Reis (2012) afirma que “O princípio da simetria representa que os pressupostos formalísticos utilizados para a elaboração de um instituto deverão ser utilizados para o desaparecimento desse instituto também. Isto é, o raciocínio esposado pelo princípio do paralelismo das formas nada mais representa do que uma lógica coerente a ser adotada tanto para a elaboração de um ato quanto para a exclusão desse mesmo ato.”

Assim sendo, a desestatização deve ser promovida pelo Poder Executivo de modo idêntico ao adotado para a instituição da entidade, o que significa que entidades que foram constituídas ou tiveram sua constituição autorizada por Lei ou Medida Provisória com força de Lei só podem ser desconstituídas pelo mesmo instrumento jurídico ou espécie normativa, qual seja, ou Lei Ordináriaou Medida Provisória com força de Lei.


3) O fulcro da ADIN do PDT:

Convém esclarecer inicialmente a questão central da controvérsia, a qual consiste no fato de considerar-se inconstitucional a desestatização de empresas estatais instituídas por Lei específica ou cuja instituição se deu em função de autorização legislativa específica ou Medida Provisória com força de Lei, por intermédio de Lei Autorizativa genérica e Decreto Presidencial, que é um ato infralegal.
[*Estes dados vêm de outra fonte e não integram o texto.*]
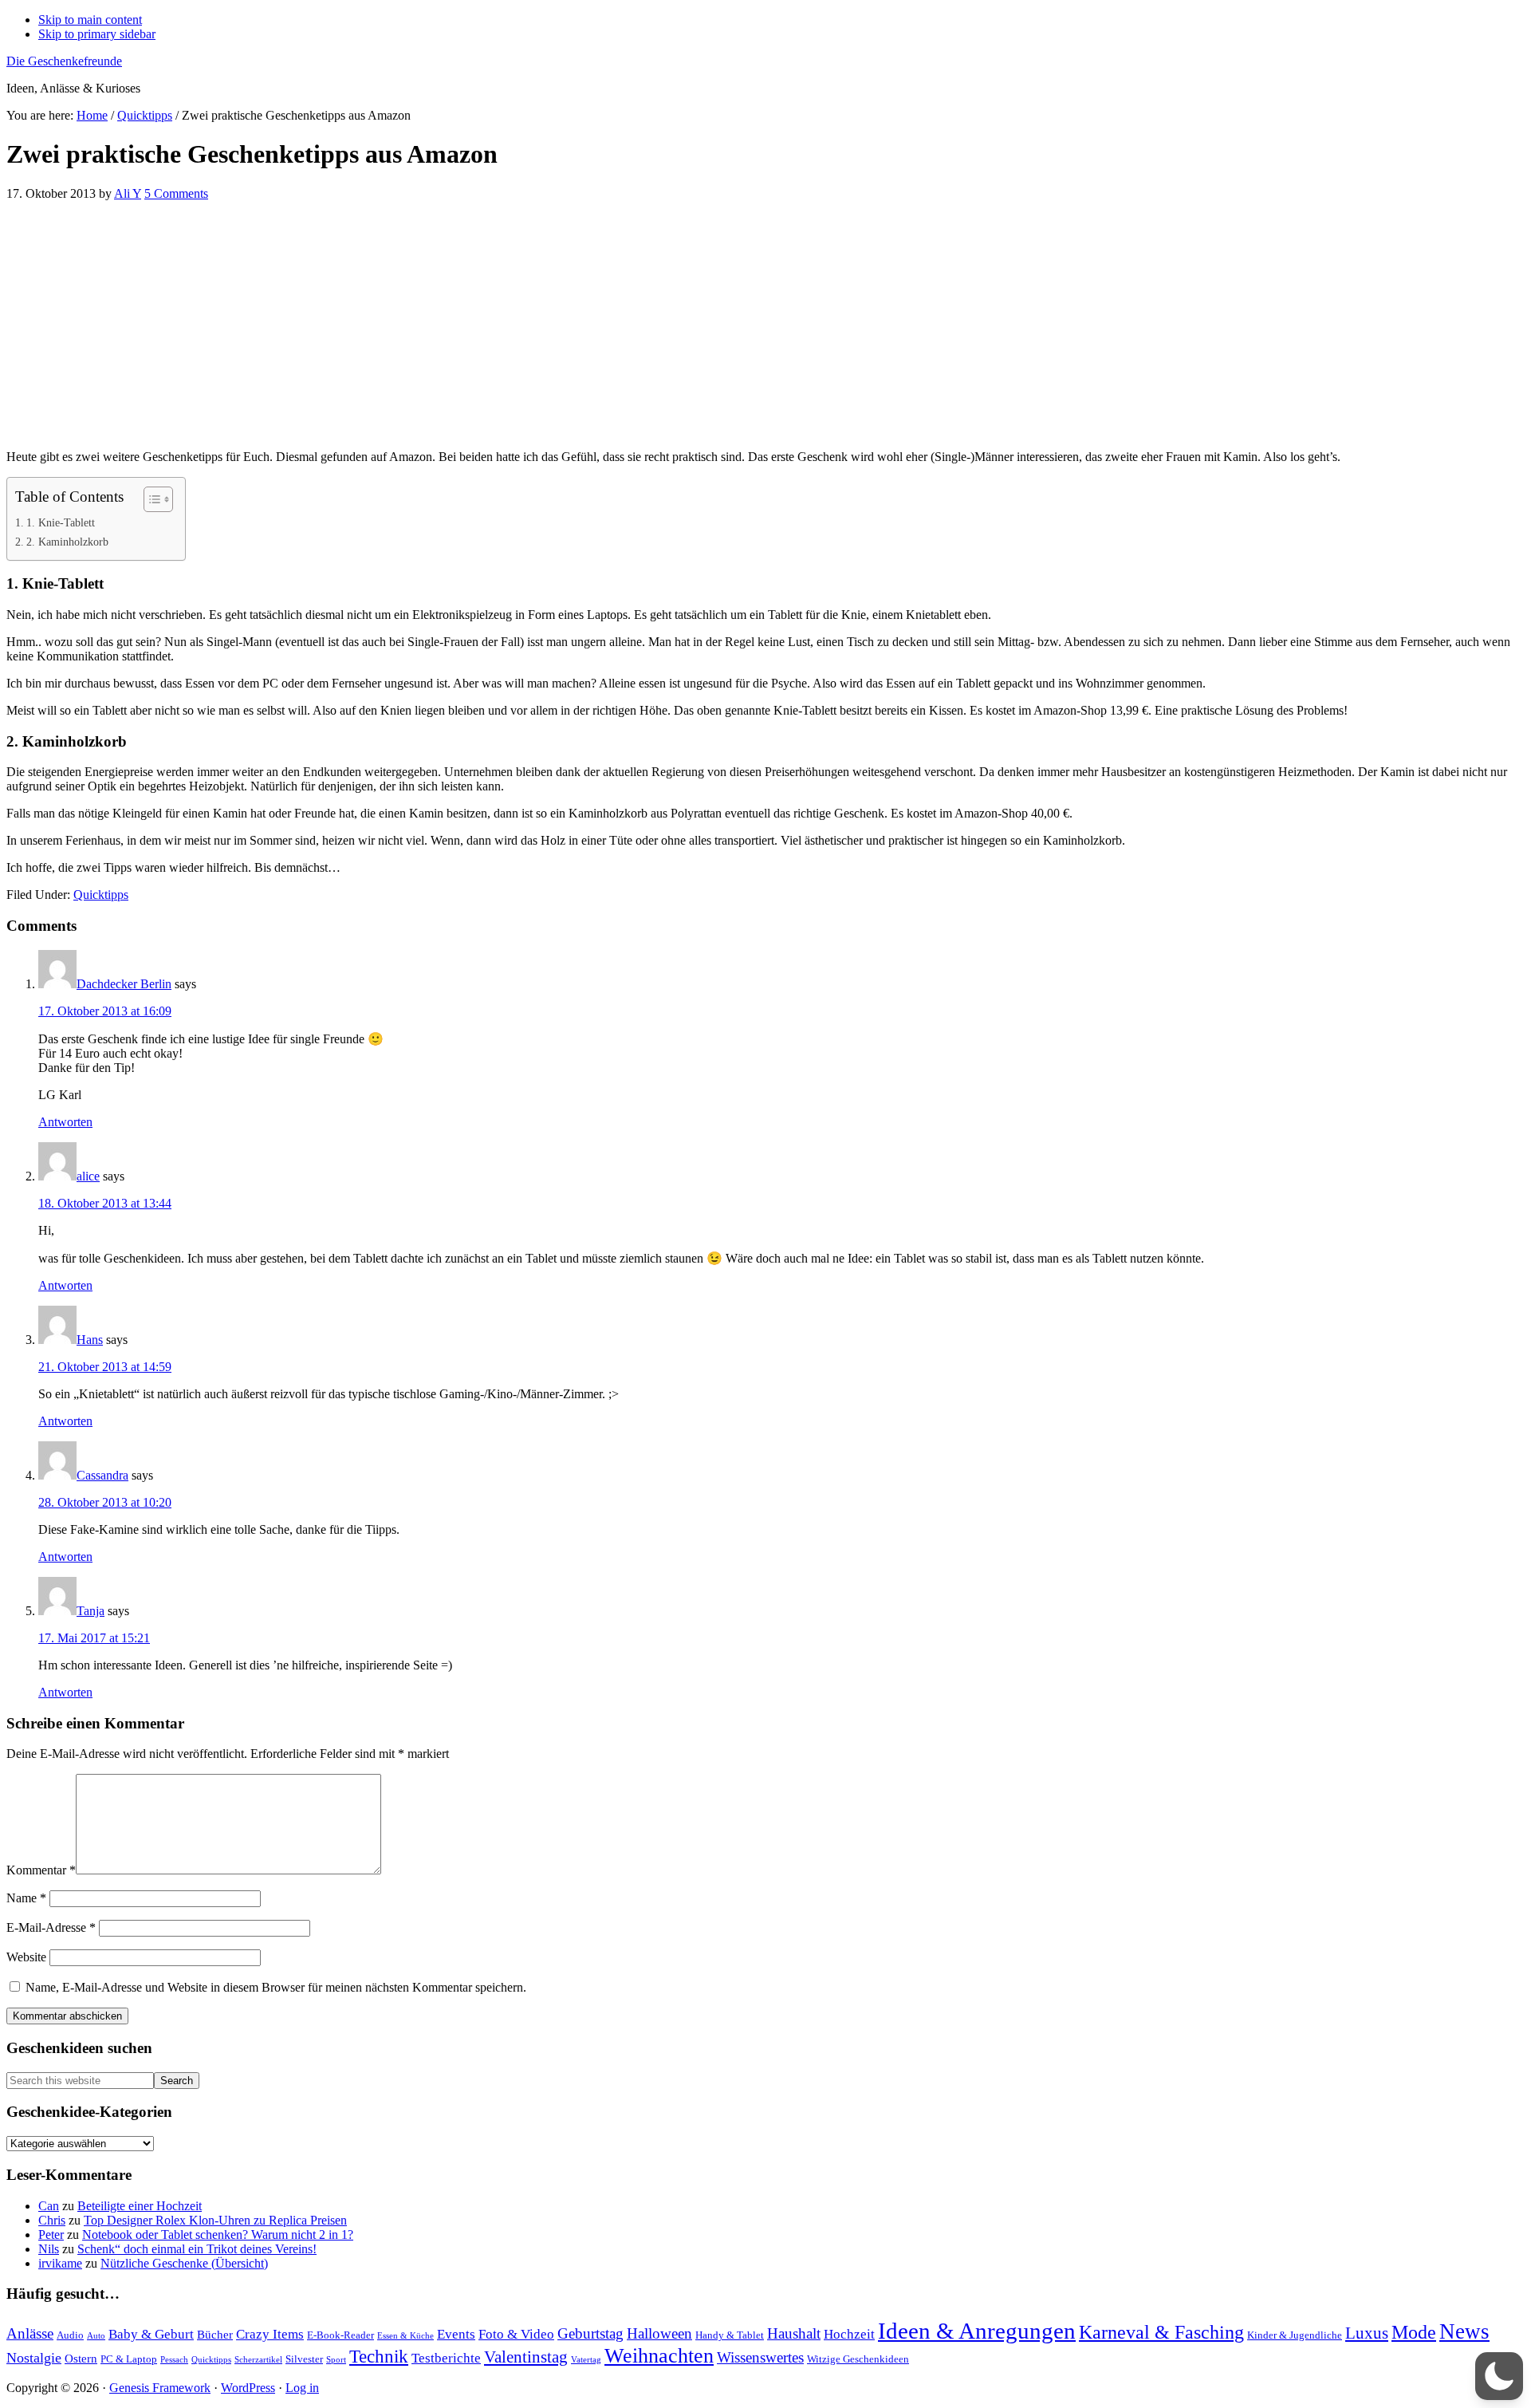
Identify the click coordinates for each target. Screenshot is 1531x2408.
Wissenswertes (760, 2357)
O procedimento adotado pelo atual Governo para incluir as seis entidades mencionadas no PND por Decreto contraria o princípio do paralelismo das formas aplicado ao art. 37, XIX, o que acarreta descumprimento do dispositivo da Carta Política e a ocorrência de inconstitucionalidade a qual precisa ser corrigida pela via judicial do controle concentrado/abstrato de constitucionalidade.

A essência do questionamento da constitucionalidade dos dispositivos legais que atualmente regem a desestatização no Brasil é exatamente a falta de correspondência entre as formas de instituição ou de autorização para criação das empresas estatais e as de promoção da desestatização das mencionadas entidades, além do não obedecimento ao art. 37, XIX da Carta Magna, que preconiza que a autorização para criação de empresa estatal deve ser efetivada por meio de lei específica. Destaco alguns excertos da exordial da ADI do PDT que se referem precisamente a este ponto:

  • “inconstitucionalidade da desestatização sem autorização legislativa, prévia e específica, de entidades públicas cuja instituição foi autorizada por lei específica”;
  •   “Ora, requerendo a Constituição lei específica para autorizar a instituição de tais entidades públicas (CF, art. 37, XIX), somente igual providência permite as dissolver ou transferir para a iniciativa privada. É a chamada simetria (ou paralelismo) das formas”;
  •  “Ora, requerendo a Constituição lei específica para autorizar a instituição de tais entidades públicas (CF, art. 37, XIX), somente igual providência permite as dissolver ou transferir para a iniciativa privada. É a chamada simetria (ou paralelismo) das formas”;
  •  “Salienta Maria Sylvia Zanella Di Pietro: “Se a exigência é feita para órgãos (que Não têm personalidade jurídica própria), com muito mais razão se justifica em relação aos entes da administração indireta, que são pessoas jurídicas distintas da pessoa políticas que as instituiu” (In: Direito Administrativo. 27. ed. São Paulo, Atlas, 2014, p. 520.) ” 
  •  “lei específica que autoriza a instituição de estatal não pode ser derrogada pela combinação de lei genérica e ato infralegal, sob pena de esvaziar o princípio da primazia ou prevalência da lei.”;
  •  Não é possível que “se admita que um decreto regulamentar valha para desconstituir uma lei, com flagrante violação de hierarquia”;
  •  “Mas, é por essas mesmas razões que esse meio (autorização legislativa genérica cumulado a ato regulamentar) é inadequado para afastar os imperativos de segurança nacional ou relevante interesse coletivo (CF, art. 173, caput) que qualificam a autorização para instituir empresa pública ou sociedade de economia mista por lei específica (CF, art. 37, XIX).”;
  • “a inconstitucionalidade da desestatização sem autorização legislativa, prévia e específica, de empresas públicas e sociedades de economia mista cuja instituição foi autorizada por lei específica”;
  •  “Não fosse suficiente, mais do que notícias de fatos públicos e notórios, atualmente, encontra-se em curso o processo de desestatização de 6 (seis) entidades cuja instituição foi autorizada por lei específica, mas que, sem autorização legislativa prévia e especifica, foi deflagrado por Decreto Presidencial ou, ainda no estágio de recomendação, por Resolução do CPPI –,” Ver quadro no item 1.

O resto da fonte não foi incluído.